§ Exercise description
Give the listing again exactly as written.
⟨
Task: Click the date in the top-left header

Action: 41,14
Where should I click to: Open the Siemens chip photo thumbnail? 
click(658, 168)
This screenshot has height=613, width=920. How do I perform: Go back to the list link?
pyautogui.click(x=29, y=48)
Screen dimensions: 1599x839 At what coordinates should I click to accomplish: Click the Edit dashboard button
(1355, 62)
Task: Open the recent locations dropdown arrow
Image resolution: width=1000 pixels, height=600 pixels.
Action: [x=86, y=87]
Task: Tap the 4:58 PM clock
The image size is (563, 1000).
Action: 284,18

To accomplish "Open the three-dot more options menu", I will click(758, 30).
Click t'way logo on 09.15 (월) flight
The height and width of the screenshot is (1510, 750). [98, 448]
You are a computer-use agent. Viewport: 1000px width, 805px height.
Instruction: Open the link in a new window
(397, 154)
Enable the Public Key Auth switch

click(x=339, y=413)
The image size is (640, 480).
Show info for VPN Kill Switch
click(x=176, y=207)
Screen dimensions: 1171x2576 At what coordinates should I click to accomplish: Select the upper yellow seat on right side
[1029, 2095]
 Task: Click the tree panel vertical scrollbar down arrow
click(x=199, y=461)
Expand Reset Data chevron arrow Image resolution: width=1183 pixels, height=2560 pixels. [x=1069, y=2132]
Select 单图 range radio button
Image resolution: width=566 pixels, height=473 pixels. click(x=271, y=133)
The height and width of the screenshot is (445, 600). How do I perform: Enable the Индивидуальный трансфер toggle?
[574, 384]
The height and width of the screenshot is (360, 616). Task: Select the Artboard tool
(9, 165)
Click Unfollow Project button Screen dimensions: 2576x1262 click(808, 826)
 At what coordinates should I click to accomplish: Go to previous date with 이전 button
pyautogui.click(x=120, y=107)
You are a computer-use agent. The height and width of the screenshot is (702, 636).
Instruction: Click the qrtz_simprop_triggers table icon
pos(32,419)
⟩
§ Response
Task: Click the date in the top-left header

Action: 41,14
Where should I click to: Open the Siemens chip photo thumbnail? 
click(658, 168)
This screenshot has height=613, width=920. How do I perform: Go back to the list link?
pyautogui.click(x=29, y=48)
Screen dimensions: 1599x839 At what coordinates should I click to accomplish: Click the Edit dashboard button
(1355, 62)
Task: Open the recent locations dropdown arrow
Image resolution: width=1000 pixels, height=600 pixels.
Action: [x=86, y=87]
Task: Tap the 4:58 PM clock
The image size is (563, 1000).
Action: 284,18

To accomplish "Open the three-dot more options menu", I will click(758, 30).
Click t'way logo on 09.15 (월) flight
The height and width of the screenshot is (1510, 750). [98, 448]
You are a computer-use agent. Viewport: 1000px width, 805px height.
Instruction: Open the link in a new window
(397, 154)
Enable the Public Key Auth switch

click(x=339, y=413)
The image size is (640, 480).
Show info for VPN Kill Switch
click(x=176, y=207)
Screen dimensions: 1171x2576 At what coordinates should I click to accomplish: Select the upper yellow seat on right side
[1029, 2095]
 Task: Click the tree panel vertical scrollbar down arrow
click(x=199, y=461)
Expand Reset Data chevron arrow Image resolution: width=1183 pixels, height=2560 pixels. [x=1069, y=2132]
Select 单图 range radio button
Image resolution: width=566 pixels, height=473 pixels. click(x=271, y=133)
The height and width of the screenshot is (445, 600). How do I perform: Enable the Индивидуальный трансфер toggle?
[574, 384]
The height and width of the screenshot is (360, 616). Task: Select the Artboard tool
(9, 165)
Click Unfollow Project button Screen dimensions: 2576x1262 click(808, 826)
 At what coordinates should I click to accomplish: Go to previous date with 이전 button
pyautogui.click(x=120, y=107)
You are a computer-use agent. The height and width of the screenshot is (702, 636).
Instruction: Click the qrtz_simprop_triggers table icon
pos(32,419)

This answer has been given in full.